可实时监管停车位的信息,当扫描到车主信息,可实时发送短信通知是否有停车位信息,如果有停车位信息,解释如何停车和停车位置显示等功能。智能区分内部停车位置和外来停车位置,有效监管车辆的停留,实时监控停车系统和人员流动。

2 云车牌智慧识别设计

云车牌智慧识别不仅只识别本小区登记车牌,更可以连接云车牌数据库信息,进行甄别。小区本身的车牌识别系统具有各个子系统,完成对车辆和人员的监管。例如,对基本车牌的监管和车辆停车等信息的监管。云车牌智慧识别如图2所示。

(1)行为习惯分析。分析车牌进入的时间,分析个人用车习惯,有效登记车辆人员的用车习惯,根据用车习惯,可为商业决策、安防等提供数据支撑。(2)商业行为分析。分析常住人员信息,提供商业可操作性,能够分析人员商业需求,提高产品的销售预期。(3)安防分析。区分内部车牌、外部车牌和黑色车牌等信息,实时监管,为政府部门提供车辆安全信息。(4)其它扩展分析。能够提供接口,为未来云车牌提供智慧识别其它功能。

3 结语

本文主要从云车牌技术入手,设计以云为平台,将车牌识别技术进行云扩展,同时将车牌的识别,设计成为能够识别车辆人员的行为习惯、商业投资和安防等领域,极大方便管理部门进行监管。

参考文献

[1]米雪.物联网在智能小区中的应用[J],2O12(8)50:72O5.

[2]張英鹏,刘立平.远程监控系统实时数据发布技术研究[J].西安科技大学学报,2004,24 (4):475.

[3]蔡纪鹤,赵德安,孙鑫.智能小区停车场管理系统的设计[J].电脑应用,2008,(27)15:59-62.

[4]王保云.物联网技术研究综述[J],2009,(25)12:1-7.

Design of Cloud License Plate Recognition System

LI Cong-cong

(School of Electronics and Information Engineering, Xi'an Siyuan University, Xi'an Shaanxi  710038)

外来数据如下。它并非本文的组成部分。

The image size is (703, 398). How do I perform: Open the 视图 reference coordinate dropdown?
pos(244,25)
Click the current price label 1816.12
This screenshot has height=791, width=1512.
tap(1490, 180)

Abstract:The application of license plate recognition technology has been popular. Under the development of cloud and IoT, this design not only satisfies the license plate recognition management of the community, but also provides data analysis for the community. The investment of the community can clear the thinking and give the community Safety supervision provides effective service and convenience.

Key words:cloud license plate service center; cloud license plate recognition; image cloud processing;